Editorial: Value of CPR Training

Megan Hays

“Dun dun dun, staying alive, staying alive, dun dun, dun dun.”

The late 1970s hit has recently been used to teach people the proper timing to do chest compressions as a life-saving action. The Oklahoma legislator’s passed House Bill 1378 “Dustin Rhodes and Lindsay Steed CPR Training Act” that requires all students enrolled in public schools to have instruction in chest compressions and how to use automatic external defibrillator (AED).

Bartlesville students receive training their senior year during an English class.

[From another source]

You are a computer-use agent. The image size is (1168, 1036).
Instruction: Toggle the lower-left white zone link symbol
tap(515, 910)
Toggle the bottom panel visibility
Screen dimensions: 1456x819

It wasn’t the training that bothered me, but something that trainer said, “You can do no harm with chest compressions.”

This is not true.

There is a chance of breaking ribs in people who have frail bones. There have also been cases of puncturing a lung. While most uses of CPR are better than nothing, it can cause more problems for those who are resuscitated.

The program instills false confidence in students taking it. While it has the potential to save a life, incorrect chest compressions by someone who thinks they know what they are doing could cause more damage than help.

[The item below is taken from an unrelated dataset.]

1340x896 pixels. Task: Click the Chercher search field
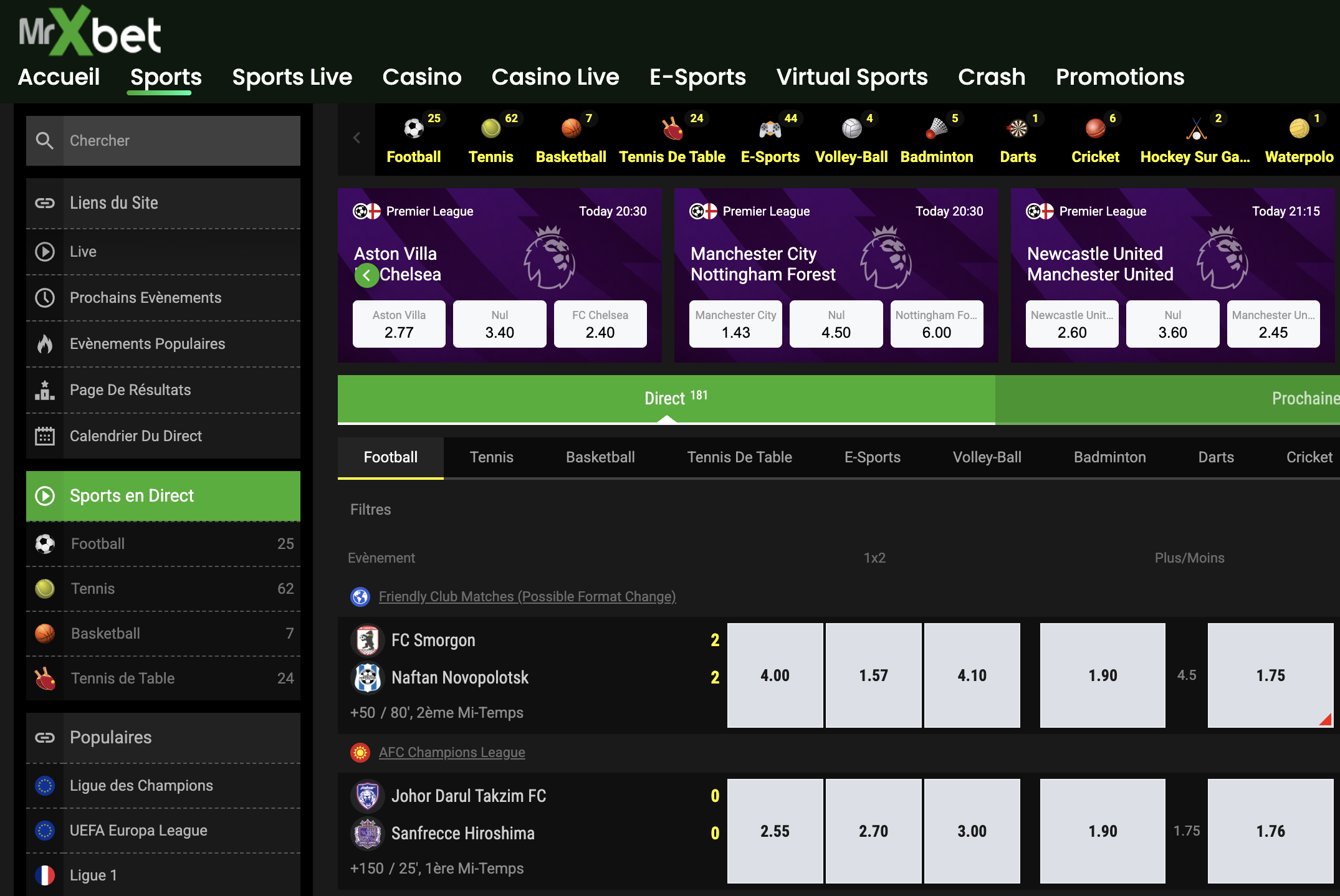(x=181, y=141)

Also, the state legislation is unfunded. Bartlesville is lucky enough to have a volunteer come in and teach the CPR but for some schools such help might not be as accessible. Many schools in Oklahoma have trouble keeping their doors open, and mandating them to add more requirements that are unfunded by the state could worsen the school’s situation.

CPR is a great skill to have but now that it is a state requirement for seniors, more people could have added complications to their conditions and because the state does not help fund the program it could strain schools even further.

Perhaps a better tune to the chest compressions would be “dun dun dun, another one bites the dust.”